§ **Brief**: Read through the listing, and wherever a line holds the word "click", return it.

§ **Material provided**:

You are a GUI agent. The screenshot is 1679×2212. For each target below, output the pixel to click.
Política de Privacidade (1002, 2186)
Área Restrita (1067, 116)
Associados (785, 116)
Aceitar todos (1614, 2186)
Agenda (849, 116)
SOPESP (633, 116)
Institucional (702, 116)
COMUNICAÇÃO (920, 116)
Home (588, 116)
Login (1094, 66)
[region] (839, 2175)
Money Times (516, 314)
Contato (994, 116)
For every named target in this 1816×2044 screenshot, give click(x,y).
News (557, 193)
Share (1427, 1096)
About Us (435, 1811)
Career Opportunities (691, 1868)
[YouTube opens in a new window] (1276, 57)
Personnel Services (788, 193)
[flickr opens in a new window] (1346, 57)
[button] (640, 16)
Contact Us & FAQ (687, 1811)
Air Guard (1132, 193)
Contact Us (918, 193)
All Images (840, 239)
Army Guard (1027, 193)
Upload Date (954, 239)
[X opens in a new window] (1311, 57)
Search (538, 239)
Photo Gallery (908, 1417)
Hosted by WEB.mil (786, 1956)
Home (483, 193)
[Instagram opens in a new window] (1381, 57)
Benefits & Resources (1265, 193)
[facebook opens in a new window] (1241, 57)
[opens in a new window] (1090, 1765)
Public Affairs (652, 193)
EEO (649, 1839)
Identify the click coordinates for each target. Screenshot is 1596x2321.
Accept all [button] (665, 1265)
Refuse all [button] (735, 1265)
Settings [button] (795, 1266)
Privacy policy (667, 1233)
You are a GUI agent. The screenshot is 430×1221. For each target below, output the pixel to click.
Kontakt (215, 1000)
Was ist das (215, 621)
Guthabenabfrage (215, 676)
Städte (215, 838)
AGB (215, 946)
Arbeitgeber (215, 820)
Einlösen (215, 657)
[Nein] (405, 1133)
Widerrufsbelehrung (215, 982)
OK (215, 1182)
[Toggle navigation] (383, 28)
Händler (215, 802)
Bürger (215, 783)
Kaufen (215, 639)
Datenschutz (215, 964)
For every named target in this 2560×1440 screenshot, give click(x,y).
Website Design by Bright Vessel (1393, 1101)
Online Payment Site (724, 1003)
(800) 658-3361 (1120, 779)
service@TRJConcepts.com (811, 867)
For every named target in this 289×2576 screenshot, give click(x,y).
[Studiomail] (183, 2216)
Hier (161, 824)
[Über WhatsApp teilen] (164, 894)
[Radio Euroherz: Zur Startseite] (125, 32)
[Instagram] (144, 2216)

§ **Problem solution**:
You are a GUI agent. The screenshot is 1679×2212. For each target below, output the pixel to click.
For every named target in this 1816×2044 screenshot, give click(x,y).
Identify the click coordinates for each target. Screenshot is 1596x2321.
You are a GUI agent. The screenshot is 430×1221. For each target below, output the pixel to click.
For every named target in this 2560×1440 screenshot, give click(x,y).
For every named target in this 289×2576 screenshot, give click(x,y).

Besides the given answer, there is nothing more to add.